O inglês engoliu o soluço que quis recomeçar e engatinhou até o alto. Ele tinha o controle – reassegurou em pensamento –, ele era capaz de sair dali. Ignorou a mulher que gritava com o americano e alcançou o automóvel adiante. Embarcou no jipe, virou a chave e deu marcha ré.
Os dois que discutiam ao lado da cabana observaram boquiabertos enquanto Nigel manobrava e seguia para a estrada, de volta para a cidade. Ele estava ao norte da ilha, reconhecia a geografia pelos passeios e os estudos que fizera com Preston.

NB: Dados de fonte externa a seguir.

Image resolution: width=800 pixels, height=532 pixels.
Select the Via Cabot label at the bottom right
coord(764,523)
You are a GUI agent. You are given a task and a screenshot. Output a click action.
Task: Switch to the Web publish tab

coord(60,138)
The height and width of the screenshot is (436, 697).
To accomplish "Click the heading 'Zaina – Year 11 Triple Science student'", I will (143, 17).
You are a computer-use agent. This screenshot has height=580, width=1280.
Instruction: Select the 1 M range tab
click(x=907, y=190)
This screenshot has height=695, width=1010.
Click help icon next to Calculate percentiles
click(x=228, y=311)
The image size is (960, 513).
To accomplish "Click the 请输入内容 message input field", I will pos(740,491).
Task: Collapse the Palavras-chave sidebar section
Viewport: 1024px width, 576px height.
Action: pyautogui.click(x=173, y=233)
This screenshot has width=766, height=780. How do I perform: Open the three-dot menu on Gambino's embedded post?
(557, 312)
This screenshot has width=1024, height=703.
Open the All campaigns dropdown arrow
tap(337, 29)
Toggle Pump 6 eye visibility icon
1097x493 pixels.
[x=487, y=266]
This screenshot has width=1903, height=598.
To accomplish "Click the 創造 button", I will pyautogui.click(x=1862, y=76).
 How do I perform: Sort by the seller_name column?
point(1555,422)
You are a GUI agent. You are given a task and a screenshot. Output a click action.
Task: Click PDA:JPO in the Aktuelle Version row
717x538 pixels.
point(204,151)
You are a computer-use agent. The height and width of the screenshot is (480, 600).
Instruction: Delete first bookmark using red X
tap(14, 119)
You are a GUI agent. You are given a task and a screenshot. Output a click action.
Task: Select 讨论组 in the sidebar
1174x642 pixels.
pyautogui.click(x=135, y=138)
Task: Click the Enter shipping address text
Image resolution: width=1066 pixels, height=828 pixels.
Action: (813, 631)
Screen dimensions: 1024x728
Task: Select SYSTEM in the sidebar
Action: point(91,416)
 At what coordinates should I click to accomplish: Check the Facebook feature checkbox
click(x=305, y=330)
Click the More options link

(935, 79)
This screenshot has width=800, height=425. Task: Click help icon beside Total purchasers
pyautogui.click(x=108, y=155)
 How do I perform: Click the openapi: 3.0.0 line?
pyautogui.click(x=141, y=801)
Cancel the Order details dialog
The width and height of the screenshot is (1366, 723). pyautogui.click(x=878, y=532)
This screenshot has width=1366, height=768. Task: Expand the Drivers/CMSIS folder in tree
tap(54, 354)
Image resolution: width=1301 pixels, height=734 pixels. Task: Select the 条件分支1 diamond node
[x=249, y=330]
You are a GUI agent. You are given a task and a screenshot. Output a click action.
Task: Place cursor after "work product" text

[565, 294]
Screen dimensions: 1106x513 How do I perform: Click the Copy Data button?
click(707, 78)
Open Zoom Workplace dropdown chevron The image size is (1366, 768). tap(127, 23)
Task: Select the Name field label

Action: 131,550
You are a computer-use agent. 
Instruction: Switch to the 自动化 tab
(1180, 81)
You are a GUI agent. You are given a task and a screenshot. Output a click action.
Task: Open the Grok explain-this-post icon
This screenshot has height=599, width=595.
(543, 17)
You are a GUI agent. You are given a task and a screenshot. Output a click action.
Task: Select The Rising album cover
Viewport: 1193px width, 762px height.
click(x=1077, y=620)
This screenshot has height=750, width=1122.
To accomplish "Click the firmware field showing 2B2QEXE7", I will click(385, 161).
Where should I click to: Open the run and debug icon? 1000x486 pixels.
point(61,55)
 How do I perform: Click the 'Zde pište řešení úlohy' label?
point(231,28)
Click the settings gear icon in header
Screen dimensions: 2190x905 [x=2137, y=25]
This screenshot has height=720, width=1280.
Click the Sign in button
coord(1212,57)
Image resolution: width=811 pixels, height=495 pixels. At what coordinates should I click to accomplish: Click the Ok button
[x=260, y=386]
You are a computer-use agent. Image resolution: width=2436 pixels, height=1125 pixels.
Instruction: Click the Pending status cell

Seguiu dirigindo devagar. O vento salgado batia em seu rosto e secava a lama que se formara ali. Nigel não queria pensar em nada, ele queria ir para casa. Ou ao menos para algum lugar onde se sentisse seguro o suficiente, longe de Sydney e de suas armações. Ela parecia furiosa, mas nada indicava que não tivesse planejado aquilo junto com Derek.
Ela não acreditava em Nigel, e ele não aguentaria viver assim. A mulher escolhera bem o tipo de punição, estava sendo efetivo, o marido estava prestes a desistir. Mas o problema era que ele não tinha culpa pelo que acontecera com Claudia. Todas as vezes que ele dissera não ter envolvimento com a loira jamais foram levadas a sério, e ele estava cansado.
Passou pelo lugar onde Preston começava o trabalho de campo e parou perto das barracas. Avistou o irmão dando instruções para organizar a pesquisa. Poderia contar tudo a ele, os dois iriam embora daquela ilha e ele não precisaria fingir estar feliz e realizado enquanto seu interior desmoronava.
O irmão acenou ao longe, e Nigel retribuiu o gesto. Viu seus olhos no retrovisor, reparando na própria aparência. Olhou para os braços e as palmas das mãos arranhados, a sujeira em suas roupas, os trilhos escuros por suas bochechas. Seu irmão estava tão contente com o trabalho na ilha, se ele soubesse a verdade dessa forma brusca poderia passar mal. A viagem o deixara ansioso, não era uma boa hora para grandes revelações.
Nunca seria a hora certa para uma revelação deste tipo. Fora por isso que Nigel aceitara as condições de Sydney, em primeiro lugar.
O Bailey mais novo abanou o braço, dando adeus, e pôs o carro em movimento. Dirigiu mais rápido para a casa de Sydney. Se as pessoas o vissem naquele estado, suspeitariam. Não podia deixar o irmão desconfiar, algo horrível aconteceria com Preston se ele fosse impulsivo. Acabara de descobrir que não sabia o limite do que as pessoas naquela ilha eram capazes.
Estacionou no jardim e correu para dentro da casa. Subiu para a suíte evitando os empregados e fechou-se no quarto sem ser visto.